Print only the closing part of the entries. It starts at the line containing "Click Jessica Jones's" and includes the final line, exactly as written.

....................

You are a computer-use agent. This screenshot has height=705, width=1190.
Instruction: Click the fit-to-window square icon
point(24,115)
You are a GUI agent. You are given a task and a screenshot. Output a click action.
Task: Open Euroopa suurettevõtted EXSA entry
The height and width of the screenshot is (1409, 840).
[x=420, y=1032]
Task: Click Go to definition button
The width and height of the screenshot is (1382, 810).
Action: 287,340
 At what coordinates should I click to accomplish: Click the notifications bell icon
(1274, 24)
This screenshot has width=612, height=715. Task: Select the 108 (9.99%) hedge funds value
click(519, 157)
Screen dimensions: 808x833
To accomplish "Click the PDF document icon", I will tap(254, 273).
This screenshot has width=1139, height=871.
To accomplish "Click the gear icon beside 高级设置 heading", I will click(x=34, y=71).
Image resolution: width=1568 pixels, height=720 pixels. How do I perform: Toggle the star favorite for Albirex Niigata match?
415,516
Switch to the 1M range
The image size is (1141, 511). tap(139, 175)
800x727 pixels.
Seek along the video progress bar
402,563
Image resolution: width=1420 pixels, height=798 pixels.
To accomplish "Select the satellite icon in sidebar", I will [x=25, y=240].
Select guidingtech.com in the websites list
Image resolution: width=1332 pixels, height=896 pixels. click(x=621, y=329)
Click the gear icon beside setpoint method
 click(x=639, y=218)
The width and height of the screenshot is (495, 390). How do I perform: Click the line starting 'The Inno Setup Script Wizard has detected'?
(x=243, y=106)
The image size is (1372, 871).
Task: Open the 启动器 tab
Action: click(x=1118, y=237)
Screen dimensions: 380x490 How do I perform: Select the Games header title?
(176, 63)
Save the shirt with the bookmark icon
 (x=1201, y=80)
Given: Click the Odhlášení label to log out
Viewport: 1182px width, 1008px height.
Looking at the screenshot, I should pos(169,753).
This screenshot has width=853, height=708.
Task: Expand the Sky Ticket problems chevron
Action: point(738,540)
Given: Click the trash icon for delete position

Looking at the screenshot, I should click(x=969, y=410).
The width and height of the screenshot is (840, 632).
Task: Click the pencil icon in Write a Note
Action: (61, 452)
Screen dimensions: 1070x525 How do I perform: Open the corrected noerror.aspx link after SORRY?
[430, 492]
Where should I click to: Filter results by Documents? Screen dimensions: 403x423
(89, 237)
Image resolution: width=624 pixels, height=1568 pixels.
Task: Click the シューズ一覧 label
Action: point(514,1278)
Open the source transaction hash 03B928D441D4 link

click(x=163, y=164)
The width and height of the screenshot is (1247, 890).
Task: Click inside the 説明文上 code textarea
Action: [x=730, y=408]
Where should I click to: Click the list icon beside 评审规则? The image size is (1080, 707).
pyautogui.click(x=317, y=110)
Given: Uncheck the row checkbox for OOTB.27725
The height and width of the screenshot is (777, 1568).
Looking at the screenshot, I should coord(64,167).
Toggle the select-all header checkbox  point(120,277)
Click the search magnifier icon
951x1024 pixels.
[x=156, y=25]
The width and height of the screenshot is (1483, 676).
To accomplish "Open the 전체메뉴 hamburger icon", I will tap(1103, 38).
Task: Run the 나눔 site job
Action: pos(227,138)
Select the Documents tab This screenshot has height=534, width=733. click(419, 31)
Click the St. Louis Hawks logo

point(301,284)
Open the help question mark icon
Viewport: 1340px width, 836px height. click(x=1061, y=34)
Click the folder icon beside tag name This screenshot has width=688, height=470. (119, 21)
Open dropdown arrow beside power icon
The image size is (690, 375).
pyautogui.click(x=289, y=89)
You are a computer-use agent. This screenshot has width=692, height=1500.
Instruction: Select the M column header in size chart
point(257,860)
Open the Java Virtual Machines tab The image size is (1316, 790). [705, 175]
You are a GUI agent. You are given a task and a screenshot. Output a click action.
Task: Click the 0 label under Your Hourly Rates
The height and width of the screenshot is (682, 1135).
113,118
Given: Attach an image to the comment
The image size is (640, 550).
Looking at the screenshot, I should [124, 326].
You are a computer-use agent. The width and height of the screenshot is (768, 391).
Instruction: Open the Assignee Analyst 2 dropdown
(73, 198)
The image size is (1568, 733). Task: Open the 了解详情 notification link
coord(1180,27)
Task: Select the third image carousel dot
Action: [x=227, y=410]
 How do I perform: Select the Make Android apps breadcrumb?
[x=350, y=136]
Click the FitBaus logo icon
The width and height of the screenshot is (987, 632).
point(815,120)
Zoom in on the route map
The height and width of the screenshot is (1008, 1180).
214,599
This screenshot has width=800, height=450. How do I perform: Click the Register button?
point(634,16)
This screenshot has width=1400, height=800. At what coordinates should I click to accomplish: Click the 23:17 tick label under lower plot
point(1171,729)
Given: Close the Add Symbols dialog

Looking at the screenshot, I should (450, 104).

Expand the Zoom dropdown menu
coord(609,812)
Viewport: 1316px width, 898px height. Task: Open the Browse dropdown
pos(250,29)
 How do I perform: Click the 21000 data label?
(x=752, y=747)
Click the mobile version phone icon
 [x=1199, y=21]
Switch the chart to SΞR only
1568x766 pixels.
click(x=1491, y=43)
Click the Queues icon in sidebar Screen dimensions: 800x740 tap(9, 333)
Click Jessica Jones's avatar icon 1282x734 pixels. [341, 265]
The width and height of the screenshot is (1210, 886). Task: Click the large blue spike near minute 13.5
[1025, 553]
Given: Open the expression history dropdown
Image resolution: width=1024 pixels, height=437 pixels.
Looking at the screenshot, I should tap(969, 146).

....................

| YOUR RESPONSE |
Click Jessica Jones's avatar icon 1282x734 pixels. [341, 265]
The width and height of the screenshot is (1210, 886). Task: Click the large blue spike near minute 13.5
[1025, 553]
Given: Open the expression history dropdown
Image resolution: width=1024 pixels, height=437 pixels.
Looking at the screenshot, I should tap(969, 146).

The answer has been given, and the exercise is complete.